Je suis depuis quelques temps travaillée par cette vaste question. J’ai l’impression de me rendre compte à peu près quand je ne suis pas à ma place par des signes extérieurs que je reçois et qui me renvoient à une envie de changement. A l’inverse, je me demande comment on fait pour savoir si on est à sa place. Est-ce qu’on se pose toujours cette question mais alors la réponse est positive ? Ou bien on ne se pose plus la question car l’évidence est là ? J’aimerais partager avec vous ce questionnement. Je pense que notre place bouge avec le temps, notamment lors de changements que l’on vit. Dans ces périodes qui peuvent être tumultueuses, de changements d’habitudes, si certains repères en viennent à voler en éclats, quels sont les éléments (intérieurs, ou extérieurs ou les deux) qui peuvent nous guider pour aller dans la bonne direction ? (vers sa véritable place ?). Quelqu’un a-t-il fait l’expérience de ce sentiment diffus de ne jamais avoir été à sa place, d’un point de vue affectif ou social (c’est un peu mon cas), ou alors de ne jamais la trouver . Ouh là là, je me rends compte que cela fait beaucoup d’interrogations mais si des foromeurs ont de l’inspiration …
J’attends avec impatience vos réflexions ….

▸ **Consignes à traiter**
A. D'après le message sur le fait d'être à sa place, par quoi la personne qui écrit se rend-elle compte qu'elle n'est pas à sa place ?
B. Expliquez en une à trois phrases pourquoi, selon le message sur le fait d'être à sa place, il faut se demander quels éléments peuvent guider pendant les périodes de changement.
C. Poursuivez, s'il vous plaît, le message sur le fait d'être à sa place à partir de sa dernière phrase.

▸ **Lignes de données de pointage**
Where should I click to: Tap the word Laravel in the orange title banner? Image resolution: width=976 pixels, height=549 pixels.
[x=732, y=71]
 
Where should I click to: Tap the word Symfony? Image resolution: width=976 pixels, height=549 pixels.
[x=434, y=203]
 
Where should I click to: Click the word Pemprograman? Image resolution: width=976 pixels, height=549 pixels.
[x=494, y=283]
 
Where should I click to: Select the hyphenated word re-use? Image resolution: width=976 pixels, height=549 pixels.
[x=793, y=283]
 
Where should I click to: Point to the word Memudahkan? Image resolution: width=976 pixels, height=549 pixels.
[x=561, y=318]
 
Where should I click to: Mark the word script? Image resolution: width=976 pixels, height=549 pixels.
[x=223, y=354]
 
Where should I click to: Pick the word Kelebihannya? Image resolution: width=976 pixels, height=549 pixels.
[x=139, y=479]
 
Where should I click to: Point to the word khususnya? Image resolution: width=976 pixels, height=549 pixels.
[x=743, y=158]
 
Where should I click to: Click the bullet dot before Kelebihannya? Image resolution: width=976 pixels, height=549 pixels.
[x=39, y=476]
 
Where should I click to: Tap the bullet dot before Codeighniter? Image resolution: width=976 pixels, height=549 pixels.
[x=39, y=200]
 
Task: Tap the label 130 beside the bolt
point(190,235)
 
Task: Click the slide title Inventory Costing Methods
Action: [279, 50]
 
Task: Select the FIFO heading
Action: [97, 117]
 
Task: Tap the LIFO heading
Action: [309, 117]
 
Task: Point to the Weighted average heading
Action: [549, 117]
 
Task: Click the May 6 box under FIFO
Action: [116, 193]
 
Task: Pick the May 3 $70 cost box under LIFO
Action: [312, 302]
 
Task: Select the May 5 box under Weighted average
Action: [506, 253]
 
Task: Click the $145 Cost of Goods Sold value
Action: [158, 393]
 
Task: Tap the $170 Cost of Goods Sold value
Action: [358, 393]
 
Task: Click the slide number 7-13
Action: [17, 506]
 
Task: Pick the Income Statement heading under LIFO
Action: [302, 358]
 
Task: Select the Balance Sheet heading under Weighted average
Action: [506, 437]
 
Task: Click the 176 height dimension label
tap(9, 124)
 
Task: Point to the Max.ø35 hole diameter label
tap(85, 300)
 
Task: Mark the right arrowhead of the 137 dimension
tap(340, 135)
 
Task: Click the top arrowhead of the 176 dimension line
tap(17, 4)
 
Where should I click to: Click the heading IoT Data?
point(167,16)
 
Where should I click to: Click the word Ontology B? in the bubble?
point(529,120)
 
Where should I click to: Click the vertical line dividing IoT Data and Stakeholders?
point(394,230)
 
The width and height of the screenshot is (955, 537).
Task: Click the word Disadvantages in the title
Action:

▸ **Réponses attendues**
A. Par des signes extérieurs qu'elle reçoit et qui la renvoient à une envie de changement.

B. Notre place bouge avec le temps, notamment lors des changements que l'on vit. Dans ces périodes parfois tumultueuses, certains repères peuvent voler en éclats. Il faut alors d'autres éléments, intérieurs, extérieurs ou les deux, pour aller dans la bonne direction, vers sa véritable place.

C.
Gilbert
Une évidence qui pousse à agir !
La question est effectivement vaste, Lili. Si je m'en réfère à mon expérience, il s'agit d'être en accord avec soi, indépendamment du qu'en dira-ton. J'ai été longtemps " pas à ma place " ! Et il m'a fallu mon temps à moi de maturation pour que l'évidence me pousse à poser des actes de lâcher-prise. Les symptômes lorsque l'on est pas à sa place ? Un manque d'énergie du à ce que mes amis psys nomment une " position hystérique ", c'est-à-dire de non choix qui consiste à vouloir le beurre et l'argent du beurre. Le choix n'est jamais facile mais oh combien libérateur ! A noter également qu'une place n'est jamais définitivement acquise, c'est ce qui en fait toute la dynamique : l'impermanence comme disent les Bouddhistes : le contraire de l'esprit de fonctionnariat que j'ai longtemps exercé... Amitiés foromeuses et attendons les autres expériences de vie, toujours plus enrichissantes les unes que les autres !
Lili
Mettre en acte nos positionnements intérieurs ?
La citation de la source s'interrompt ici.